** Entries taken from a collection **
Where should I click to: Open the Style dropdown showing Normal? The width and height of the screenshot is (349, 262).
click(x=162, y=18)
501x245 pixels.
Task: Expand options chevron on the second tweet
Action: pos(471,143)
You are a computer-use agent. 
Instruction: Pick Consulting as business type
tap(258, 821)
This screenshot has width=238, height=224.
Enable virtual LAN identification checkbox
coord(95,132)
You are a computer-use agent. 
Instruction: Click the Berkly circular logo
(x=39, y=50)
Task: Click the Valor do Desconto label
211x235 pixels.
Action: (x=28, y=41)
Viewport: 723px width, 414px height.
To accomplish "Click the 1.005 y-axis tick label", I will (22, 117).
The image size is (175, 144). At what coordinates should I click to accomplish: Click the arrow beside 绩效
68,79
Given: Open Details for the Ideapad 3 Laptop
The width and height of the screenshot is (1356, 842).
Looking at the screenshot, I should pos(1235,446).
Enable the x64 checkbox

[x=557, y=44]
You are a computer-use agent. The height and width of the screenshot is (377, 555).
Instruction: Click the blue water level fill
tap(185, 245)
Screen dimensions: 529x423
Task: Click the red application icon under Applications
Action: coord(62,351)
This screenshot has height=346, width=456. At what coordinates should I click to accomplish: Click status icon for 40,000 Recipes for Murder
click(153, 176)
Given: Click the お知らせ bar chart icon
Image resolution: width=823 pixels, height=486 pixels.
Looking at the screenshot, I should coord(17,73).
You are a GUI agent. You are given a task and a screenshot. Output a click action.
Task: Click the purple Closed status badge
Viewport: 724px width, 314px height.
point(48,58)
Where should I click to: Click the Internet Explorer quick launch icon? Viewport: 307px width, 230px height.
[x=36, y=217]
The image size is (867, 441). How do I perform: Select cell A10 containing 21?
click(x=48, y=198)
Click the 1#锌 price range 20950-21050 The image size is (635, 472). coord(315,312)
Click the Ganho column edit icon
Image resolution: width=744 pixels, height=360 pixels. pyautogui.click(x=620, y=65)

** TASK BRIEF **
Would you write out all of the data exactly as given?

** SOLUTION BELOW **
Where should I click to: Open the Style dropdown showing Normal? The width and height of the screenshot is (349, 262).
click(x=162, y=18)
501x245 pixels.
Task: Expand options chevron on the second tweet
Action: pos(471,143)
You are a computer-use agent. 
Instruction: Pick Consulting as business type
tap(258, 821)
This screenshot has width=238, height=224.
Enable virtual LAN identification checkbox
coord(95,132)
You are a computer-use agent. 
Instruction: Click the Berkly circular logo
(x=39, y=50)
Task: Click the Valor do Desconto label
211x235 pixels.
Action: (x=28, y=41)
Viewport: 723px width, 414px height.
To accomplish "Click the 1.005 y-axis tick label", I will (22, 117).
The image size is (175, 144). At what coordinates should I click to accomplish: Click the arrow beside 绩效
68,79
Given: Open Details for the Ideapad 3 Laptop
The width and height of the screenshot is (1356, 842).
Looking at the screenshot, I should pos(1235,446).
Enable the x64 checkbox

[x=557, y=44]
You are a computer-use agent. The height and width of the screenshot is (377, 555).
Instruction: Click the blue water level fill
tap(185, 245)
Screen dimensions: 529x423
Task: Click the red application icon under Applications
Action: coord(62,351)
This screenshot has height=346, width=456. At what coordinates should I click to accomplish: Click status icon for 40,000 Recipes for Murder
click(153, 176)
Given: Click the お知らせ bar chart icon
Image resolution: width=823 pixels, height=486 pixels.
Looking at the screenshot, I should coord(17,73).
You are a GUI agent. You are given a task and a screenshot. Output a click action.
Task: Click the purple Closed status badge
Viewport: 724px width, 314px height.
point(48,58)
Where should I click to: Click the Internet Explorer quick launch icon? Viewport: 307px width, 230px height.
[x=36, y=217]
The image size is (867, 441). How do I perform: Select cell A10 containing 21?
click(x=48, y=198)
Click the 1#锌 price range 20950-21050 The image size is (635, 472). coord(315,312)
Click the Ganho column edit icon
Image resolution: width=744 pixels, height=360 pixels. pyautogui.click(x=620, y=65)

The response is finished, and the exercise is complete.